Word and item position data
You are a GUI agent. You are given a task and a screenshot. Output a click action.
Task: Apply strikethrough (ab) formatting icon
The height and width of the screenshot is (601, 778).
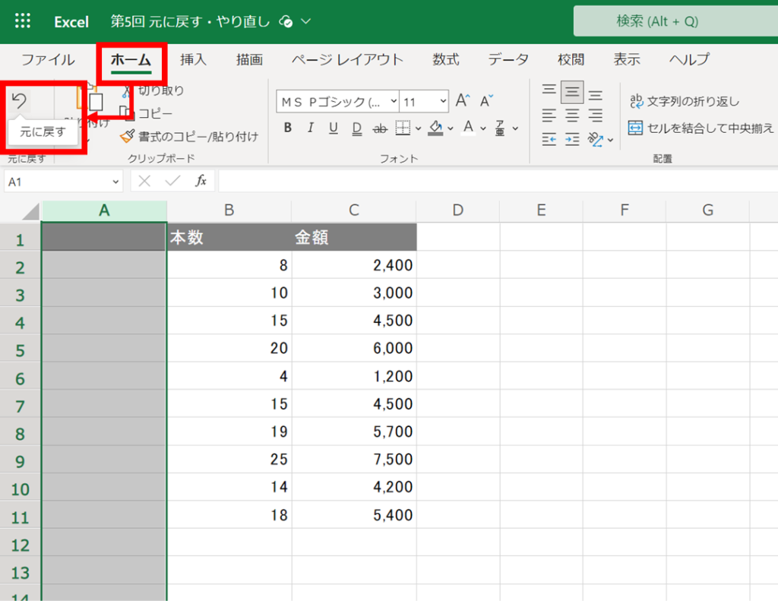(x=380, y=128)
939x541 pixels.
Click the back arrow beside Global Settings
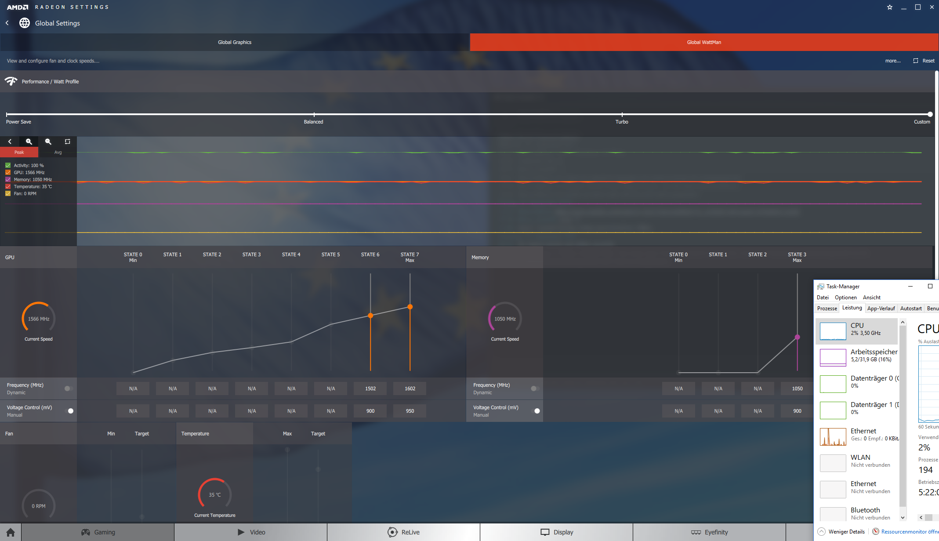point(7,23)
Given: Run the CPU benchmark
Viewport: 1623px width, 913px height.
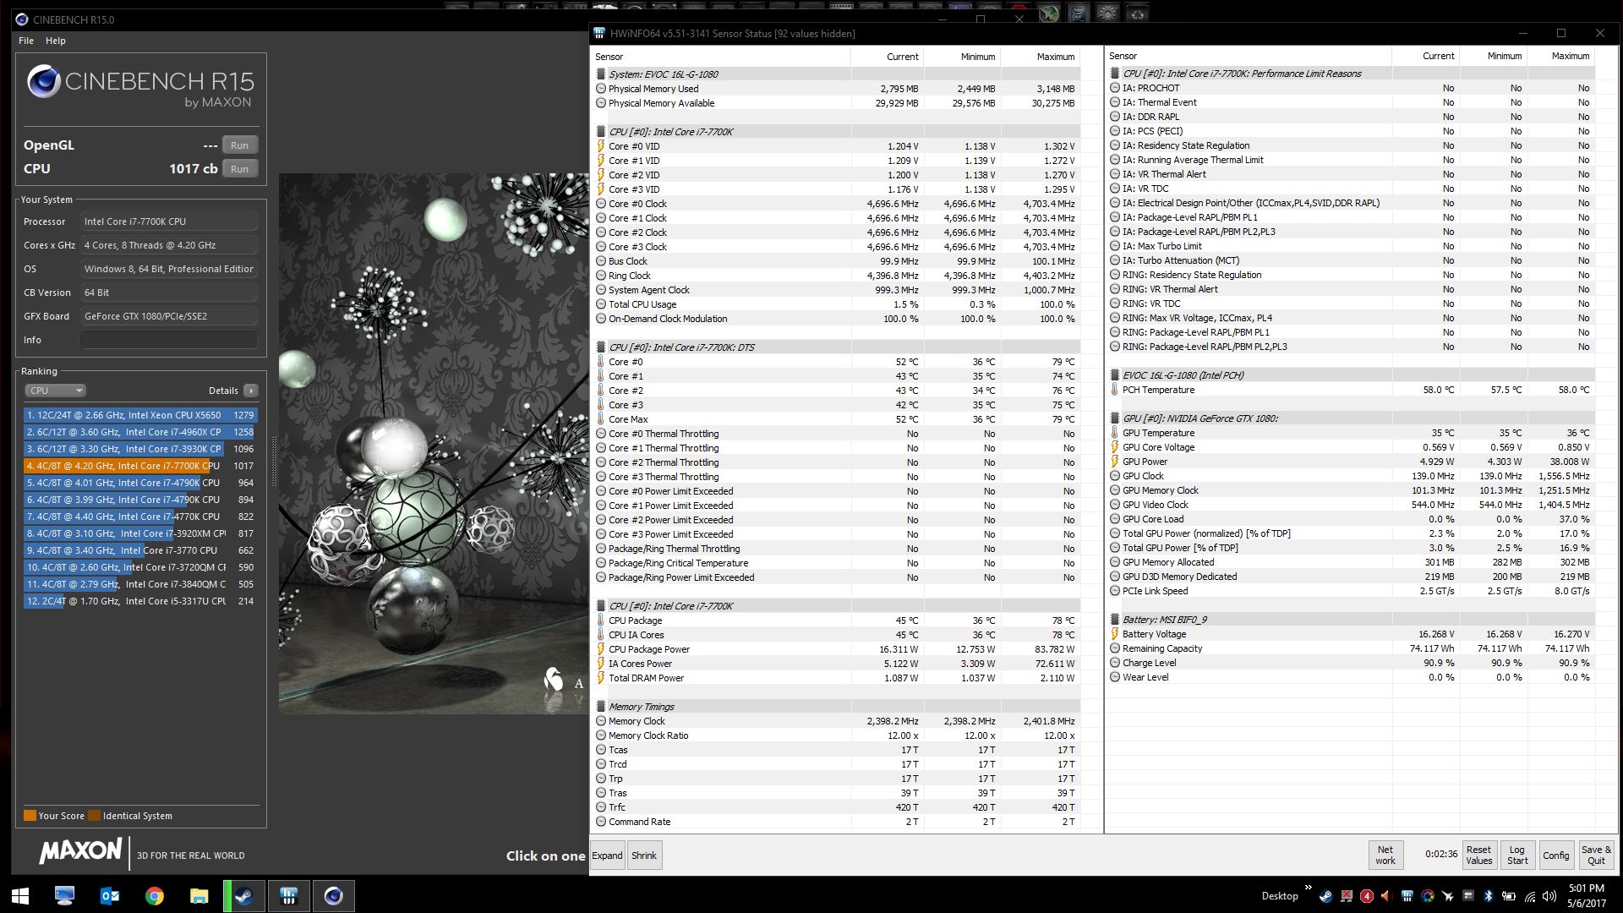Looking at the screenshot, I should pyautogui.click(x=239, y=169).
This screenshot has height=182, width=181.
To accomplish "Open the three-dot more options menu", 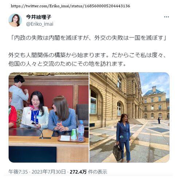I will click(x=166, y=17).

...

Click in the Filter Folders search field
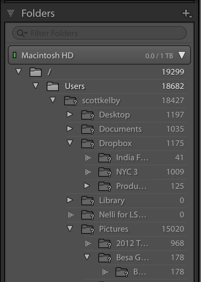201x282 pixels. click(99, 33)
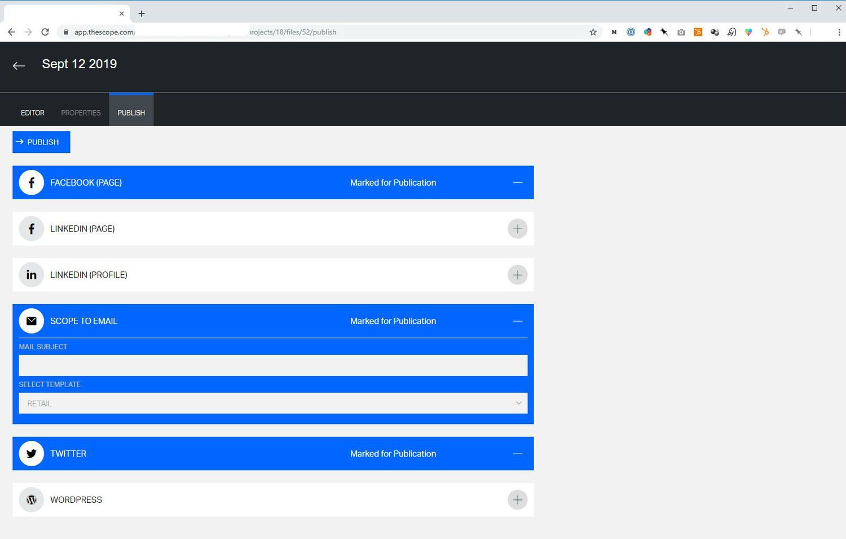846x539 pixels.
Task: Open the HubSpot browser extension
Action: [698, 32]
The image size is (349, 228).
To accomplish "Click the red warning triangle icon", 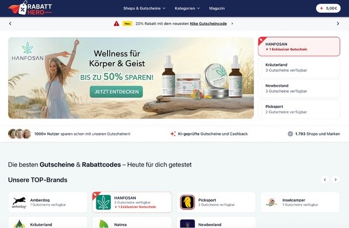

AIM » Identify every line in the rows above that contains the word "width", and copy each of those lines.

TASK ANSWER »
The height and width of the screenshot is (601, 778).
Viewport: 1623px width, 913px height.
This screenshot has height=182, width=181.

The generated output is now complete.